Work out how many lines of the data contain "Viewport" and reply with that number alone.

■ **Data excerpts**
┌────────

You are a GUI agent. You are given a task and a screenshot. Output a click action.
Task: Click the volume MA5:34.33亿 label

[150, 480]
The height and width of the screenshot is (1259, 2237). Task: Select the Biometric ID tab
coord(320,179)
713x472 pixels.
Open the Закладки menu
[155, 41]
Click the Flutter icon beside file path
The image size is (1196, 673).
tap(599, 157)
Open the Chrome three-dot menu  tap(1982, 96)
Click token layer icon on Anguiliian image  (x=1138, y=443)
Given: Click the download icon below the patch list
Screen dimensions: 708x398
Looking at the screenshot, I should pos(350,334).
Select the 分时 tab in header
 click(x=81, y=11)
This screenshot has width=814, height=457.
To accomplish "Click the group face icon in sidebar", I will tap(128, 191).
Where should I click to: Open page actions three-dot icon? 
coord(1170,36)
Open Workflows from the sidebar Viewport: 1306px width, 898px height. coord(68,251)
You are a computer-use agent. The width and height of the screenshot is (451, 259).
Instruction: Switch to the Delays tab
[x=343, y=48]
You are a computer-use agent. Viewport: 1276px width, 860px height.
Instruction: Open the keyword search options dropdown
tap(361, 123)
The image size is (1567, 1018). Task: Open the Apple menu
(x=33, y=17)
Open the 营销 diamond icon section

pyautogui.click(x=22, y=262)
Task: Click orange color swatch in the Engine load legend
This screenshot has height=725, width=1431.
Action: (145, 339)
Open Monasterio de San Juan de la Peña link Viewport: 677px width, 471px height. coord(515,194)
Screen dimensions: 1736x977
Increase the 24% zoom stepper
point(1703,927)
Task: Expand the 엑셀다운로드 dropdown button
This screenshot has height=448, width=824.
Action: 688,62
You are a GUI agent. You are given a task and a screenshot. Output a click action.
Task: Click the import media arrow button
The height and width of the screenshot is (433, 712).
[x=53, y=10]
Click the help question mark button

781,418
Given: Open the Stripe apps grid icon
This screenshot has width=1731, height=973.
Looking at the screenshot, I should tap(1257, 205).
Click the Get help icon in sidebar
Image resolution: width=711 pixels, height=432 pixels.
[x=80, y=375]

└────────

■ **THE ANSWER**
3